La méthode des lambeaux : Elle doit être pratiquée par un chirurgien esthétique qualifié et nécessite une anesthésie locale : on découpe et l’on colle directement une bande de cuir chevelu sur la zone chauve. Le tout est ensuite délicatement suturé. Le résultat est obtenu très rapidement et permet de reprendre une vie sociale normale au bout de deux jours.

La réduction de tonsure : Cette méthode, qui se fait également sous anesthésie locale, consiste à décoller puis à suturer deux parties chevelues l’une à l’autre en éliminant la zone chauve.
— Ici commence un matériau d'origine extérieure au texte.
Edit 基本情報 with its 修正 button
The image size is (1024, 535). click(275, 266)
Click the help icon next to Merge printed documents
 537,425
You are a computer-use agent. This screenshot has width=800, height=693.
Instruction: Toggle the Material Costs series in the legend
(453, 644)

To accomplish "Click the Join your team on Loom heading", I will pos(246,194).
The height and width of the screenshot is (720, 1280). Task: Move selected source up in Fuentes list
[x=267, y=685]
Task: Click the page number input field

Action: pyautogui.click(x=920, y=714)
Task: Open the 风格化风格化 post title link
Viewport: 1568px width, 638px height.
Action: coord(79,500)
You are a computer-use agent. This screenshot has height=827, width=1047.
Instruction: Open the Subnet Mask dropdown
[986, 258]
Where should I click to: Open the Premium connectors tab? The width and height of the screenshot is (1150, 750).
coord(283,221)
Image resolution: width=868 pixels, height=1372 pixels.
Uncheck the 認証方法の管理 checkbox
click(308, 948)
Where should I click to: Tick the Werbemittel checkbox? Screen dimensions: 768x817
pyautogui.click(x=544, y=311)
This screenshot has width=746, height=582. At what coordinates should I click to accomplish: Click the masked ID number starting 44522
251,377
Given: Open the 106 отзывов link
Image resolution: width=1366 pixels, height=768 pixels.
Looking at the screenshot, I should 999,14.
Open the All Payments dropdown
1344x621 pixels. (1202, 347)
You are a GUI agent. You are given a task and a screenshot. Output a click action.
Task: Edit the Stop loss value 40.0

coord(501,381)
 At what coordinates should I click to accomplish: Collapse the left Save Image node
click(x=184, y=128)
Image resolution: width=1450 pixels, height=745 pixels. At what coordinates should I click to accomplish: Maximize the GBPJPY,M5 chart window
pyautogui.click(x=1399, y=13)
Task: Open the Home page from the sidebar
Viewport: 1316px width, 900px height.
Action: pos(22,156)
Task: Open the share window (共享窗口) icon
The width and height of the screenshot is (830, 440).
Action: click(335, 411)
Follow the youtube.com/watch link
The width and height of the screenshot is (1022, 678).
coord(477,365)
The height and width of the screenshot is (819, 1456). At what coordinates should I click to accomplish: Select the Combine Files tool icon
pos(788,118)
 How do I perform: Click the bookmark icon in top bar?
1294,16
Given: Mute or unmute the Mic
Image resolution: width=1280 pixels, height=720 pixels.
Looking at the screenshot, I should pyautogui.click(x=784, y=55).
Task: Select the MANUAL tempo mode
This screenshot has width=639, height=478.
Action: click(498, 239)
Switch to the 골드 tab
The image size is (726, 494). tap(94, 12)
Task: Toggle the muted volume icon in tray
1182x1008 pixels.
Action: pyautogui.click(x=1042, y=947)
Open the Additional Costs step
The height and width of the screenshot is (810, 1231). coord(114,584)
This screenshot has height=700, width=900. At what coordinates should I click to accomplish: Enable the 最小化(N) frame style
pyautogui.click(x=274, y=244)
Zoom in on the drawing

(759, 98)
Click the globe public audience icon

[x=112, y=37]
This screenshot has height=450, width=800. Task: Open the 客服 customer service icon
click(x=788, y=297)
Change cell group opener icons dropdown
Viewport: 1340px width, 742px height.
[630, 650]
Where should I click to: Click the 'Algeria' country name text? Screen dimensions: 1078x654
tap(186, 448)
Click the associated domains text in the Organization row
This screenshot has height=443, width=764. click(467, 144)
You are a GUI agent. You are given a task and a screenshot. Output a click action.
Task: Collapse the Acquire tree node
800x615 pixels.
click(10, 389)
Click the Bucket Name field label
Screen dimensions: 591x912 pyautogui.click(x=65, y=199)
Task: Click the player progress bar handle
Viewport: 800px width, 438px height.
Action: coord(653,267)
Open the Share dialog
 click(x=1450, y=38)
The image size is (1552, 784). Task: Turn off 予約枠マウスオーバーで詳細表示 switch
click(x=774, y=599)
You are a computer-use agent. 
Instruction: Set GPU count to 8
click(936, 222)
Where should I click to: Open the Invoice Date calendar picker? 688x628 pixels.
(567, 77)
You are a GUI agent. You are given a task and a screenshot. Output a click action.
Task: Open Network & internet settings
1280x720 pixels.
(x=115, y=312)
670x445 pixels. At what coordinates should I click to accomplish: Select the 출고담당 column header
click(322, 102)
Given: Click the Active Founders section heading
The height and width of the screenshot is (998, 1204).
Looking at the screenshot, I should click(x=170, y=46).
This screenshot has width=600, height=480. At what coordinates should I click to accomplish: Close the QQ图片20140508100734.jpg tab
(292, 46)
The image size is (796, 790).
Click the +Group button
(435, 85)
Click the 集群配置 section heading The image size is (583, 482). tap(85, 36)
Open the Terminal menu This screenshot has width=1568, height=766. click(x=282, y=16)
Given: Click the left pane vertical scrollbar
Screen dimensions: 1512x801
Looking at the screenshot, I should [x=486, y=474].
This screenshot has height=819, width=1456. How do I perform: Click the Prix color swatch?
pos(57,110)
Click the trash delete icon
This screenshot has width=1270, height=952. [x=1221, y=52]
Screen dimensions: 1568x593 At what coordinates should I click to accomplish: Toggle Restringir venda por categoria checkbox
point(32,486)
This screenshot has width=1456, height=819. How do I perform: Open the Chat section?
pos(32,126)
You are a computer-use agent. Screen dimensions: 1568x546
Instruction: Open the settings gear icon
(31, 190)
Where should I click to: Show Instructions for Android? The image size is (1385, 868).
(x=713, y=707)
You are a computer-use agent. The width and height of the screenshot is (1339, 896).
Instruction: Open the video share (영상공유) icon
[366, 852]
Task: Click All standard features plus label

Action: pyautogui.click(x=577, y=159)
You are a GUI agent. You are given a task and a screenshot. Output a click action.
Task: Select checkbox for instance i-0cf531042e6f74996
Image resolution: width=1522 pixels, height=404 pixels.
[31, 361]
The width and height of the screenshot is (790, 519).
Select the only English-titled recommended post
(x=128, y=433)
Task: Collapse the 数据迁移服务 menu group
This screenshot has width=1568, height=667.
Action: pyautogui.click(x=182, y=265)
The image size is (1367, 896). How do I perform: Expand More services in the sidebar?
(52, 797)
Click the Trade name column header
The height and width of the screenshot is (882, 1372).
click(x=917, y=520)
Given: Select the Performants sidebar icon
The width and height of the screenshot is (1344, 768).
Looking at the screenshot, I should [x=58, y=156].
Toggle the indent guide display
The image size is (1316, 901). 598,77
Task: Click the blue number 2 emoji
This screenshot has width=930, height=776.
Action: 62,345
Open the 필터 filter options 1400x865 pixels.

Cette technique est la plus simple et la plus rapide.  

Les implants capillaires :

Ce n’est pas un procédé chirurgical mais une prothèse faite à partir de cheveux naturels ou synthétiques. Ces cheveux sont implantés sur un filet à maille plus ou moins serrées qui est ensuite fixé sur le crâne par collage, couture, nouage ou pinces. Cette méthode nécessite un entretien bien particulier et permet d’obtenir des résultats esthétiques assez satisfaisants.